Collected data
--- --- ---

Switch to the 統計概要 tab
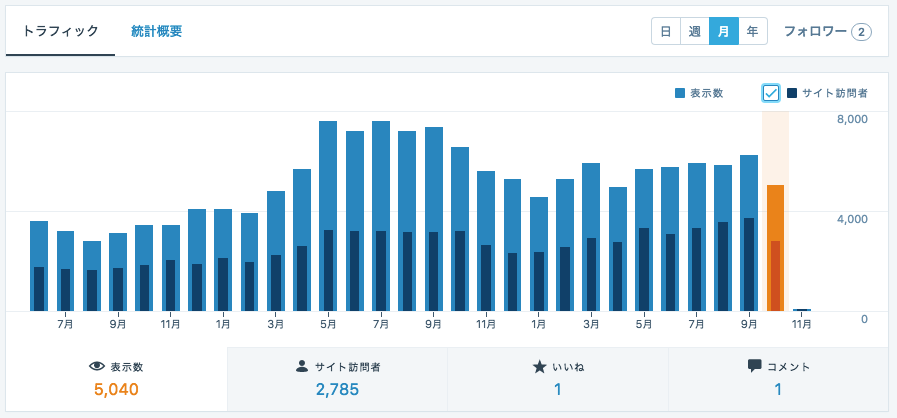 coord(156,31)
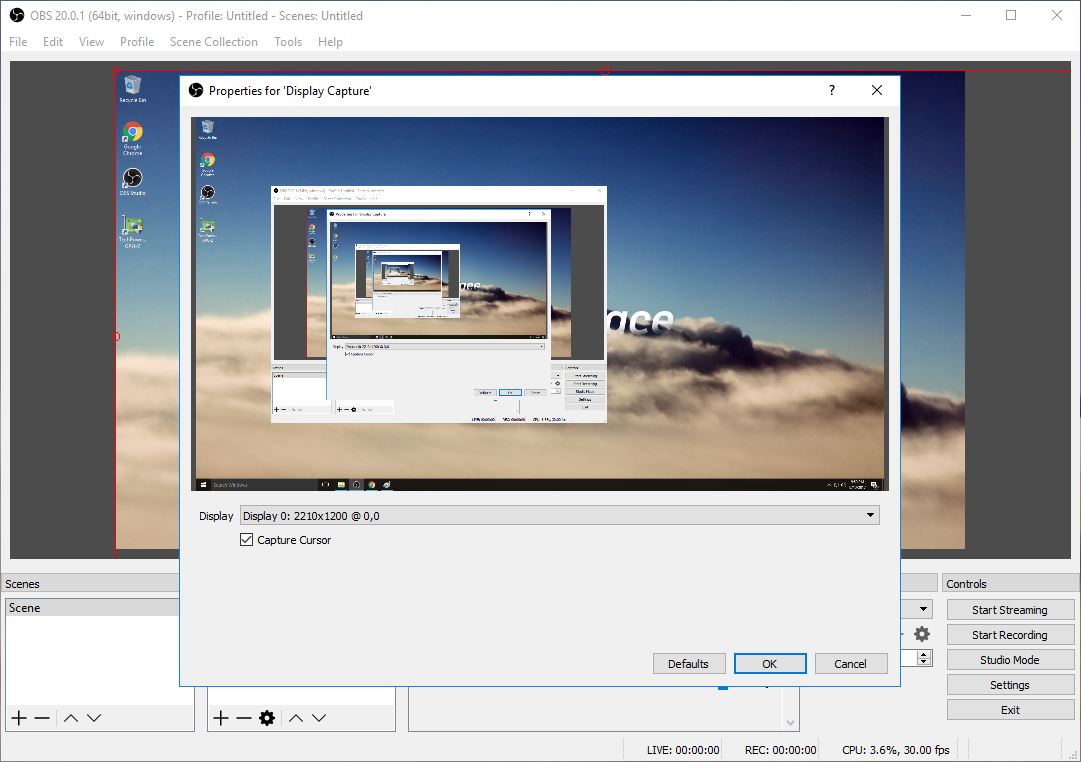The width and height of the screenshot is (1081, 762).
Task: Move source down in Sources list
Action: click(x=318, y=718)
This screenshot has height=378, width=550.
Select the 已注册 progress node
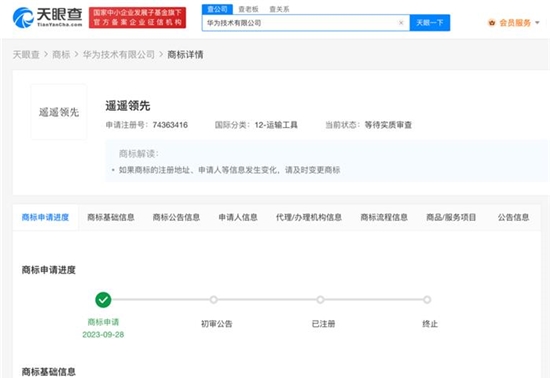320,300
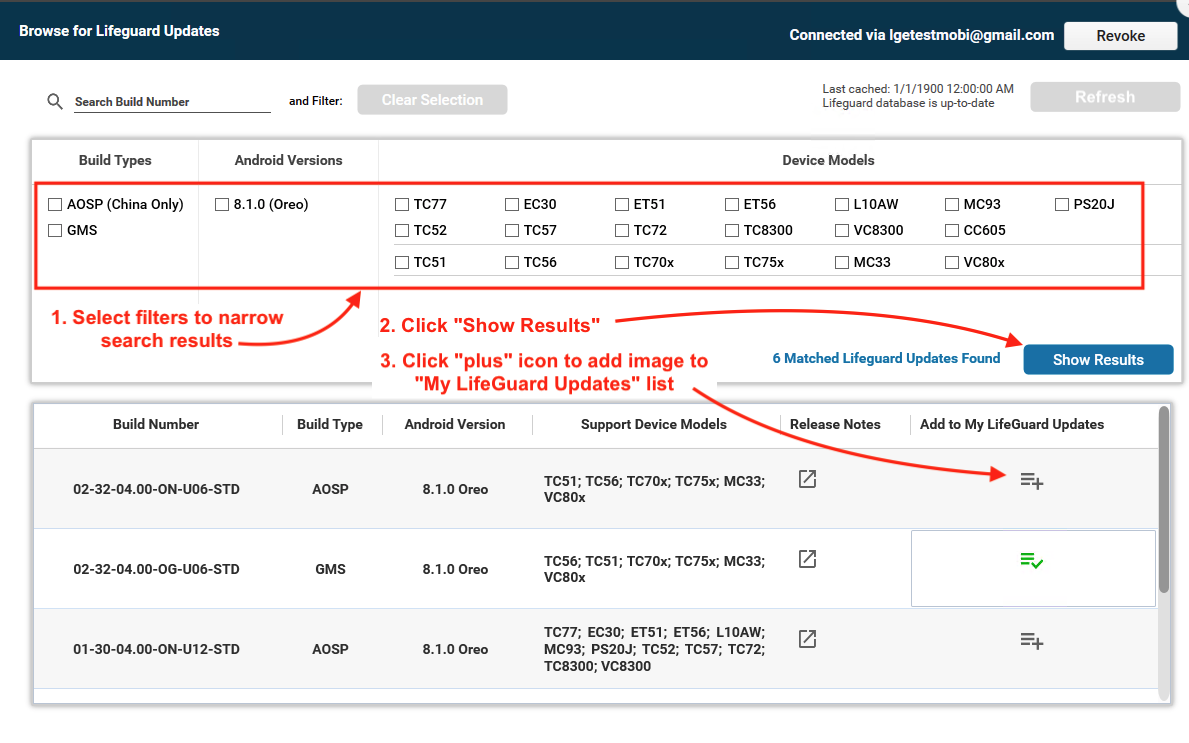Click the Revoke button

click(x=1120, y=36)
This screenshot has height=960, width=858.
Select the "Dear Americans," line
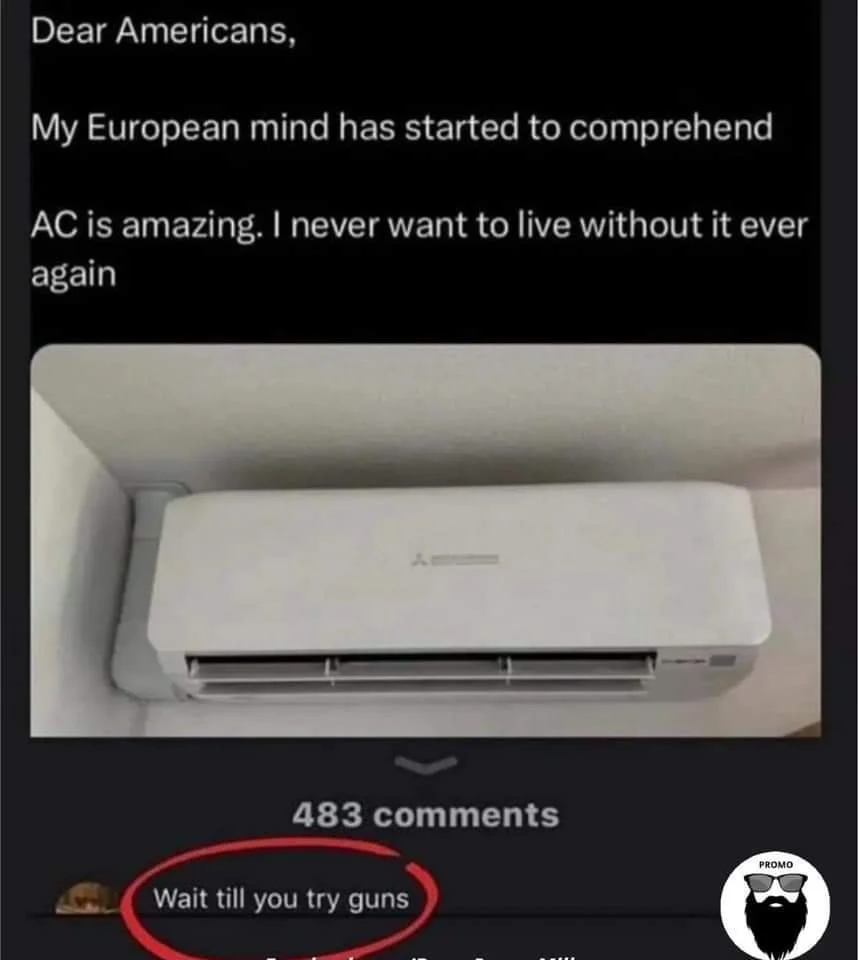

--- --- ---

* Directions
Only the lines from the one containing "This screenshot has height=960, width=858." through the last line of the entries above, both included, belong in the answer, written out exactly; pictures do not.

* Response
This screenshot has height=960, width=858.
Select the "Dear Americans," line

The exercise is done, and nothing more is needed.